В кабинет вошел Обри — сказать, что уходит на вечер — и застал меня за составлением столбцов с цифрами.
— Ну что, снова за математику? — спросил он. — Ну ее, религию?
— Ты как, хочешь дожить до старости? — вопросом на вопрос откликнулся я.
— Ну, скажем, да?
— Тогда тебе лучше всего стать математиком или философом. Во всяком случае, мыслителем каким-нибудь. Их хватает на дольше.
Я показал ему цифры. К этому времени я уже вынул словарь наук и искусств и просто выписывал столбцы с возрастами под различными подзаголовками. Лучше всего выходило с философами и математиками — из них едва не пятьдесят процентов прожили семьдесят пять и более. У музыкантов, артистов и писателей средняя цифра получалась ниже, но, опять же, у артистов большой процент отличается эмоциональной нестабильностью и несчастливой судьбой. Цифры свидетельствовали, что эмоционально стабильные из них не уступают по долголетию философам.
В глазах у Обри мелькнуло замешательство.
— Что ж, с тобой все ясно, — сказал он наконец. — Но я все же иду пить шампанское и вечер провести с невротичной молоденькой модельершей. Во имя чего, как ты думаешь?

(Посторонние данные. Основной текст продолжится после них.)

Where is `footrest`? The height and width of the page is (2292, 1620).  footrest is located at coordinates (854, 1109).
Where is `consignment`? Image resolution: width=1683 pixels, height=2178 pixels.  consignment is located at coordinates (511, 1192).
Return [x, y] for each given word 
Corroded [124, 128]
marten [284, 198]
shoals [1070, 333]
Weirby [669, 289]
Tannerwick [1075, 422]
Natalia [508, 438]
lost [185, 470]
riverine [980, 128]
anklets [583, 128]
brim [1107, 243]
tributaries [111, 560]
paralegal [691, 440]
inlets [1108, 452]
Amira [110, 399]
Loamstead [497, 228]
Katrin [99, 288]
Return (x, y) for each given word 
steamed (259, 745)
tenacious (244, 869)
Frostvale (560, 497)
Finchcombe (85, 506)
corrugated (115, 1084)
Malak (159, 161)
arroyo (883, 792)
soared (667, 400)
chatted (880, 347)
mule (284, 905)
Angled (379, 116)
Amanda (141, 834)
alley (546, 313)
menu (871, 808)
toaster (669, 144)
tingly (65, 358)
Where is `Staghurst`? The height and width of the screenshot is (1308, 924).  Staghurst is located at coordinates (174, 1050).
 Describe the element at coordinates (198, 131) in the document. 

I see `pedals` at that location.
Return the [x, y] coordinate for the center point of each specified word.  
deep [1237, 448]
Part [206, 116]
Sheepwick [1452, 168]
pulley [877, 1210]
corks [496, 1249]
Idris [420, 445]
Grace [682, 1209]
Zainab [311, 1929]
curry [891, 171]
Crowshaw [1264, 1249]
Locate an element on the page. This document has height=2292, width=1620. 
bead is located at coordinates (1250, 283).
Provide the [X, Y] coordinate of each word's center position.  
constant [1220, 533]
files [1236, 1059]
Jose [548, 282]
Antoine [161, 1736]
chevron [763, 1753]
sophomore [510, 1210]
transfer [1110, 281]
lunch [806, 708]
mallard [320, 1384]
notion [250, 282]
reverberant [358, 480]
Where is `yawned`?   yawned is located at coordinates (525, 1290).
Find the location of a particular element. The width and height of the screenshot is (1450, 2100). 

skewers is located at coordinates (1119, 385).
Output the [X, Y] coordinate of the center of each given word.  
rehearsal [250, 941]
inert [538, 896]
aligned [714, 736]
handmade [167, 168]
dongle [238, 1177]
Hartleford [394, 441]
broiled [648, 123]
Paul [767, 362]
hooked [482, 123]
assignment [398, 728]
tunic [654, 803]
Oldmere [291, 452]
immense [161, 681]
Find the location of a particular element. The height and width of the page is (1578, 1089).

Я улыбнулся, глядя ему вслед.
— Тебе известно так же, как и мне.
Из Египта я отплыл в начале мая. Я предпочел путь морем; мне и нужно было время, чтобы подумать как над идеями, так и над практическими проблемами. Я раздумывал, как же быть дальше. Решительно нужно было восстановить порядок и осмысленность, утраченные со смертью Лайелла. Обри мне понравился, однако бесцельность его жизни ужасала. Мысль о том, что люди в большинстве своем так вот и живут, ввергала без малого в отчаяние, что сам я тоже человек. В эссексский коттедж я решил не возвращаться; надо отправиться обратно в Хакналл, пока не разберусь, как быть.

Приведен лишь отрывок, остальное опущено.